[Task material — start]

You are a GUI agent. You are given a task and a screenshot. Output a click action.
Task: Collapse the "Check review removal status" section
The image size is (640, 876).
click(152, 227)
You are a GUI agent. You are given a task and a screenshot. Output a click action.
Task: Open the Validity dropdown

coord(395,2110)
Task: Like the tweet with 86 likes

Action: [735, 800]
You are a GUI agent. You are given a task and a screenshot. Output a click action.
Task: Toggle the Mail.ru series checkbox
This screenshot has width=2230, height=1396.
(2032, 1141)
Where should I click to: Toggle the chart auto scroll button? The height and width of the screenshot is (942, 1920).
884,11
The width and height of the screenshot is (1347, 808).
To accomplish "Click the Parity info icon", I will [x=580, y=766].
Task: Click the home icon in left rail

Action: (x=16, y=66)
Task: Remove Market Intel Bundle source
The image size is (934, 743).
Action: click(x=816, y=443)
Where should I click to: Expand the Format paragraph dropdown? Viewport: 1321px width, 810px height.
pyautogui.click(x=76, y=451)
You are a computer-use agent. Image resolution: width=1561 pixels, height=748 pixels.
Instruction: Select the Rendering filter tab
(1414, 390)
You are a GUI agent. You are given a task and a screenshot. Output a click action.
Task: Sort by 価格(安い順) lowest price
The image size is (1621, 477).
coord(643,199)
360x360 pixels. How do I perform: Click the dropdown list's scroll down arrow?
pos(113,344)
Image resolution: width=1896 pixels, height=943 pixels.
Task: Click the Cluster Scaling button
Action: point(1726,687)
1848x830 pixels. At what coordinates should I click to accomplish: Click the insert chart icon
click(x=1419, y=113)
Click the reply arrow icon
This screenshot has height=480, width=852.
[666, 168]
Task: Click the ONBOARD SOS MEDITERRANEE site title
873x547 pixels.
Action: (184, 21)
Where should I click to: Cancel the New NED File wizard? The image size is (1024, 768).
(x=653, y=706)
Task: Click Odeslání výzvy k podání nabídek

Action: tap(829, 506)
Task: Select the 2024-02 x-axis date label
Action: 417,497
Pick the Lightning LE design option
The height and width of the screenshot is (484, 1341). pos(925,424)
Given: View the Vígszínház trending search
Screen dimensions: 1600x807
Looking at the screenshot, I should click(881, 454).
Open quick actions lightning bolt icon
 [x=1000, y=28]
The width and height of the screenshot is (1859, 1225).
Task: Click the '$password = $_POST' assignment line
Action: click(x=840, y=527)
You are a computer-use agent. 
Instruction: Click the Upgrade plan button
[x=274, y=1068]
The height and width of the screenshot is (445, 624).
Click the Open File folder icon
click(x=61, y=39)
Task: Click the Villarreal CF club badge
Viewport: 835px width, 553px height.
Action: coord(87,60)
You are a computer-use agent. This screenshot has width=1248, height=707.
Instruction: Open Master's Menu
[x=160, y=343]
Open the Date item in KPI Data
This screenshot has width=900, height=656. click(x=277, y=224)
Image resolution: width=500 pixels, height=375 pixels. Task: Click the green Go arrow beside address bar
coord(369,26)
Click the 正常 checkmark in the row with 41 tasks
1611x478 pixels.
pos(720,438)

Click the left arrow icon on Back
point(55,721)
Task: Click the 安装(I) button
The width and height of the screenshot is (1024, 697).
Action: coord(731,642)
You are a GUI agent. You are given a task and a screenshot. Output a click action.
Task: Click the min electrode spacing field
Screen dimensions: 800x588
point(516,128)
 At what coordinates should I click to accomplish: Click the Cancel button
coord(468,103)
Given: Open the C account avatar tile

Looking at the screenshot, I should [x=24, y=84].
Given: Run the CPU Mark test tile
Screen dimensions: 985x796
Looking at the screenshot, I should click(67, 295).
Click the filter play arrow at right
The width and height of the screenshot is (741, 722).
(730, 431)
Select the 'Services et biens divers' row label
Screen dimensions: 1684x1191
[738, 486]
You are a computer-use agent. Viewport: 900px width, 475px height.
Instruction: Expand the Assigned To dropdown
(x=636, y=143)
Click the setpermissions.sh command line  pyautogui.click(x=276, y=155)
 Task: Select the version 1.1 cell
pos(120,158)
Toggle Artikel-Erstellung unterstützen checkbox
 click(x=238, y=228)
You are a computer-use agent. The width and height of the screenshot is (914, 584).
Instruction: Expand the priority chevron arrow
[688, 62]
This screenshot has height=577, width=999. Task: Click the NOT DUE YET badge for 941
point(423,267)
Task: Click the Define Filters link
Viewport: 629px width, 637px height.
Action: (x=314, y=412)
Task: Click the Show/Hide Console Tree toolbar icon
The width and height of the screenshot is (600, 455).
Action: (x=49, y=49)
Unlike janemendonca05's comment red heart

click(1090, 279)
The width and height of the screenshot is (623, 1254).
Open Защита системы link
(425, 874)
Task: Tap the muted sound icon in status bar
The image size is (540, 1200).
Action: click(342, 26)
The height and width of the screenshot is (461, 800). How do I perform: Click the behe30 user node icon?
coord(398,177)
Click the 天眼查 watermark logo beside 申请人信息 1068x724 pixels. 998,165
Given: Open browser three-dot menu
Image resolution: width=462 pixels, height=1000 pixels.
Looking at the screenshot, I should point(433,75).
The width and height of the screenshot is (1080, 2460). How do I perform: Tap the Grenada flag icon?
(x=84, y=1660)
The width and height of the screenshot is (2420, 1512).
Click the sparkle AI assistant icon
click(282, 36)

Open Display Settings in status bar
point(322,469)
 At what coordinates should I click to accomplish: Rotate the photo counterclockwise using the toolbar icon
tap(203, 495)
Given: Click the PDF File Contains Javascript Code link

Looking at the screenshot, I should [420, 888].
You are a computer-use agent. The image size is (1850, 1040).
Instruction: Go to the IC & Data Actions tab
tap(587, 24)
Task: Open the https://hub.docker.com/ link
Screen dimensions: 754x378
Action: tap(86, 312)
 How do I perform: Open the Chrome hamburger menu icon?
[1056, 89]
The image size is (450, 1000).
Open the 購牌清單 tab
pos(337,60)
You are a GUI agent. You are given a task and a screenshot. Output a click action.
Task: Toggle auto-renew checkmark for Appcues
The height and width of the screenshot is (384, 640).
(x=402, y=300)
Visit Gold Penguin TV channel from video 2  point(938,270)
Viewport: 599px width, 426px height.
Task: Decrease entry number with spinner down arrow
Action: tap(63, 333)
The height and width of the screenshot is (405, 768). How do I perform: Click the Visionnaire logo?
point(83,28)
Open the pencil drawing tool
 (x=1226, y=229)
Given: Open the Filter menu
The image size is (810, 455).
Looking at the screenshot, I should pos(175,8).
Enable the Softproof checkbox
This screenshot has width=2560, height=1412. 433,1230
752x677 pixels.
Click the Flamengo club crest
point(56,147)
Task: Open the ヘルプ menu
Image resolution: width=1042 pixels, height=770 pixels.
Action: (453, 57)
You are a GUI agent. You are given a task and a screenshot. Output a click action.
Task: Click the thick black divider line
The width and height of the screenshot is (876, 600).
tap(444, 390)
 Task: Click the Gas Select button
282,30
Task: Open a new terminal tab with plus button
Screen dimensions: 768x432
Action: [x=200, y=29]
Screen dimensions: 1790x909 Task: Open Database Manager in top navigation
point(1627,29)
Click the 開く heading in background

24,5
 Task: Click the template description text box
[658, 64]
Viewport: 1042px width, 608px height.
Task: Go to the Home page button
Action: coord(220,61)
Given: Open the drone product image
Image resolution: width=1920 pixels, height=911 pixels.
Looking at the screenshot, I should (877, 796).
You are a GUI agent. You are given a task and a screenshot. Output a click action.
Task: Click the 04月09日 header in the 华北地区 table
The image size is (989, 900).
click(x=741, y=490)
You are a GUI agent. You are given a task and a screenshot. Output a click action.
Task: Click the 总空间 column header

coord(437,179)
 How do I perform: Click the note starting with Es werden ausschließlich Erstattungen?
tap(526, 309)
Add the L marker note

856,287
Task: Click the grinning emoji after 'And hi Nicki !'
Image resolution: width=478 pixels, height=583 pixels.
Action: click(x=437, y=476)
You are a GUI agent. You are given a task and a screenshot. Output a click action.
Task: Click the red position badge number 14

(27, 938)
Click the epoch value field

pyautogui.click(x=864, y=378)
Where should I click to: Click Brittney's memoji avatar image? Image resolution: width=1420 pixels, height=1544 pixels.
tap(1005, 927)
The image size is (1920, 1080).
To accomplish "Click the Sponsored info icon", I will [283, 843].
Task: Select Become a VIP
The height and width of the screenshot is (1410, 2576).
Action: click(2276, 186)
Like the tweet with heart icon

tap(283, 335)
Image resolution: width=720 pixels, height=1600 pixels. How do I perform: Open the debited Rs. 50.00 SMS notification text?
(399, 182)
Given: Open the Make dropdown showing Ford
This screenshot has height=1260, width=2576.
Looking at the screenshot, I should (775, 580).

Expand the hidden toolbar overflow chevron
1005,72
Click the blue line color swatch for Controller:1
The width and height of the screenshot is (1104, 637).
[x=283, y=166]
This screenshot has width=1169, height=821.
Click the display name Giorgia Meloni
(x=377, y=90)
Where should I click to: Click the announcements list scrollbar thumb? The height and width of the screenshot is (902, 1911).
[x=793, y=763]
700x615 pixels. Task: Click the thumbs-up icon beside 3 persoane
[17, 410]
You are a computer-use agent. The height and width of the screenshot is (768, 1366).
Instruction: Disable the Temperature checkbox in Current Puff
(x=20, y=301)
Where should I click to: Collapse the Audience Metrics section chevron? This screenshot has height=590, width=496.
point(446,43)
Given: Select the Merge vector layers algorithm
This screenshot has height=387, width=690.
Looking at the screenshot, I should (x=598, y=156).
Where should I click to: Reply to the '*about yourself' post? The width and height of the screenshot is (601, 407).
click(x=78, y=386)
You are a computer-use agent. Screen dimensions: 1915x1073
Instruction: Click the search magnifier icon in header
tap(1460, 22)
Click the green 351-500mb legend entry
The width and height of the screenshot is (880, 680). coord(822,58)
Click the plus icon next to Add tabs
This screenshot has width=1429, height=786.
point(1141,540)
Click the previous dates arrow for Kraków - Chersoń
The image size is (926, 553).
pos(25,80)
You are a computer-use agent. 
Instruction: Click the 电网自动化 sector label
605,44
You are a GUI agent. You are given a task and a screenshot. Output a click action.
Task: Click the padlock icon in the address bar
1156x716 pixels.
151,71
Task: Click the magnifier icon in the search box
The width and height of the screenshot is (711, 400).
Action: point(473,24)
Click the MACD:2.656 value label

[Task material — finish]

[Requirement] Within this listing, how many lines hold "will"? Give the number alone.

[Response for this exercise] 2